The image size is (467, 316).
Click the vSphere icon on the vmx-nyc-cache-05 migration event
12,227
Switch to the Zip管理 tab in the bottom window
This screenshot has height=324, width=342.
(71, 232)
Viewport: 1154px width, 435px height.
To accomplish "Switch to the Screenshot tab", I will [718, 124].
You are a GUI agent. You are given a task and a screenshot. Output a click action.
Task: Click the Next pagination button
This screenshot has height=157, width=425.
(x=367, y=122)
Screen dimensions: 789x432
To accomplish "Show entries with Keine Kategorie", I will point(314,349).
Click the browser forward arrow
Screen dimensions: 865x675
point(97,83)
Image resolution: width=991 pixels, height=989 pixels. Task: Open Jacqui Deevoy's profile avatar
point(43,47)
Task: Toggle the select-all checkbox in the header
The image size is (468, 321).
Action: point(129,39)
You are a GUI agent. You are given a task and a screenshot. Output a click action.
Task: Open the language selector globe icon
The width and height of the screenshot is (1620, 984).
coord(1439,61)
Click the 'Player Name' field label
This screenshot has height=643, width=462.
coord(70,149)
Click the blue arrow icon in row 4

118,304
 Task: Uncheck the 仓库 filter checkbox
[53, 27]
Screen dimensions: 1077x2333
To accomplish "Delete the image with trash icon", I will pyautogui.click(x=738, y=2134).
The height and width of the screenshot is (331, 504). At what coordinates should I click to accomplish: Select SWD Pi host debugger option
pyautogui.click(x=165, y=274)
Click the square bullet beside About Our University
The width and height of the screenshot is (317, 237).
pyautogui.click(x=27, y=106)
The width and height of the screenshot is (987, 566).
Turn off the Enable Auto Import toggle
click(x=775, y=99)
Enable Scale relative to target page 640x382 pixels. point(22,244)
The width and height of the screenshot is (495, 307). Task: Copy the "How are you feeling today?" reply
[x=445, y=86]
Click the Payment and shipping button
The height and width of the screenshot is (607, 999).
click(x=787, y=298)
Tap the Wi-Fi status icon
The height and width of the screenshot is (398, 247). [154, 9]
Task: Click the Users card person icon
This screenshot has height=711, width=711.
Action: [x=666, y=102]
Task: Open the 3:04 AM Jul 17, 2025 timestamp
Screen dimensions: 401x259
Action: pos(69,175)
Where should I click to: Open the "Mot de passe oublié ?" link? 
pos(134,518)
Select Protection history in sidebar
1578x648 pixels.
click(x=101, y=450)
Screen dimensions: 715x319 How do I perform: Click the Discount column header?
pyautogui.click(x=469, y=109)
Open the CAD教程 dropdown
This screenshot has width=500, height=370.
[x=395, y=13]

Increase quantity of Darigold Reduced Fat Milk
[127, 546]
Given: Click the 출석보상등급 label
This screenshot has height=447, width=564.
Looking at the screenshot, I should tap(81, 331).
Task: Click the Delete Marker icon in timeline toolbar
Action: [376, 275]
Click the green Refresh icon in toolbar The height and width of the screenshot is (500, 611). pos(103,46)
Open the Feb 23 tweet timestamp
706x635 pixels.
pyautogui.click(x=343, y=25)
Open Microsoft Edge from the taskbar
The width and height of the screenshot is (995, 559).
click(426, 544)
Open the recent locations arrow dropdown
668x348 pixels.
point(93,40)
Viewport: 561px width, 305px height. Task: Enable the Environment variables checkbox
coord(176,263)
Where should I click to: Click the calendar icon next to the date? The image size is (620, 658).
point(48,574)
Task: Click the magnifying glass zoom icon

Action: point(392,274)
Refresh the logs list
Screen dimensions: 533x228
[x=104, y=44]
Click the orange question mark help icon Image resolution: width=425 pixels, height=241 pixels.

^^^^

= AIM OF THE TASK =
Reproduce every line of the material above exactly.

= PROBLEM SOLUTION =
The image size is (467, 316).
Click the vSphere icon on the vmx-nyc-cache-05 migration event
12,227
Switch to the Zip管理 tab in the bottom window
This screenshot has height=324, width=342.
(71, 232)
Viewport: 1154px width, 435px height.
To accomplish "Switch to the Screenshot tab", I will [718, 124].
You are a GUI agent. You are given a task and a screenshot. Output a click action.
Task: Click the Next pagination button
This screenshot has height=157, width=425.
(x=367, y=122)
Screen dimensions: 789x432
To accomplish "Show entries with Keine Kategorie", I will point(314,349).
Click the browser forward arrow
Screen dimensions: 865x675
point(97,83)
Image resolution: width=991 pixels, height=989 pixels. Task: Open Jacqui Deevoy's profile avatar
point(43,47)
Task: Toggle the select-all checkbox in the header
The image size is (468, 321).
Action: point(129,39)
You are a GUI agent. You are given a task and a screenshot. Output a click action.
Task: Open the language selector globe icon
The width and height of the screenshot is (1620, 984).
coord(1439,61)
Click the 'Player Name' field label
This screenshot has height=643, width=462.
coord(70,149)
Click the blue arrow icon in row 4

118,304
 Task: Uncheck the 仓库 filter checkbox
[53, 27]
Screen dimensions: 1077x2333
To accomplish "Delete the image with trash icon", I will pyautogui.click(x=738, y=2134).
The height and width of the screenshot is (331, 504). At what coordinates should I click to accomplish: Select SWD Pi host debugger option
pyautogui.click(x=165, y=274)
Click the square bullet beside About Our University
The width and height of the screenshot is (317, 237).
pyautogui.click(x=27, y=106)
The width and height of the screenshot is (987, 566).
Turn off the Enable Auto Import toggle
click(x=775, y=99)
Enable Scale relative to target page 640x382 pixels. point(22,244)
The width and height of the screenshot is (495, 307). Task: Copy the "How are you feeling today?" reply
[x=445, y=86]
Click the Payment and shipping button
The height and width of the screenshot is (607, 999).
click(x=787, y=298)
Tap the Wi-Fi status icon
The height and width of the screenshot is (398, 247). [154, 9]
Task: Click the Users card person icon
This screenshot has height=711, width=711.
Action: [x=666, y=102]
Task: Open the 3:04 AM Jul 17, 2025 timestamp
Screen dimensions: 401x259
Action: pos(69,175)
Where should I click to: Open the "Mot de passe oublié ?" link? 
pos(134,518)
Select Protection history in sidebar
1578x648 pixels.
click(x=101, y=450)
Screen dimensions: 715x319 How do I perform: Click the Discount column header?
pyautogui.click(x=469, y=109)
Open the CAD教程 dropdown
This screenshot has width=500, height=370.
[x=395, y=13]

Increase quantity of Darigold Reduced Fat Milk
[127, 546]
Given: Click the 출석보상등급 label
This screenshot has height=447, width=564.
Looking at the screenshot, I should tap(81, 331).
Task: Click the Delete Marker icon in timeline toolbar
Action: [376, 275]
Click the green Refresh icon in toolbar The height and width of the screenshot is (500, 611). pos(103,46)
Open the Feb 23 tweet timestamp
706x635 pixels.
pyautogui.click(x=343, y=25)
Open Microsoft Edge from the taskbar
The width and height of the screenshot is (995, 559).
click(426, 544)
Open the recent locations arrow dropdown
668x348 pixels.
point(93,40)
Viewport: 561px width, 305px height. Task: Enable the Environment variables checkbox
coord(176,263)
Where should I click to: Click the calendar icon next to the date? The image size is (620, 658).
point(48,574)
Task: Click the magnifying glass zoom icon

Action: point(392,274)
Refresh the logs list
Screen dimensions: 533x228
[x=104, y=44]
Click the orange question mark help icon Image resolution: width=425 pixels, height=241 pixels.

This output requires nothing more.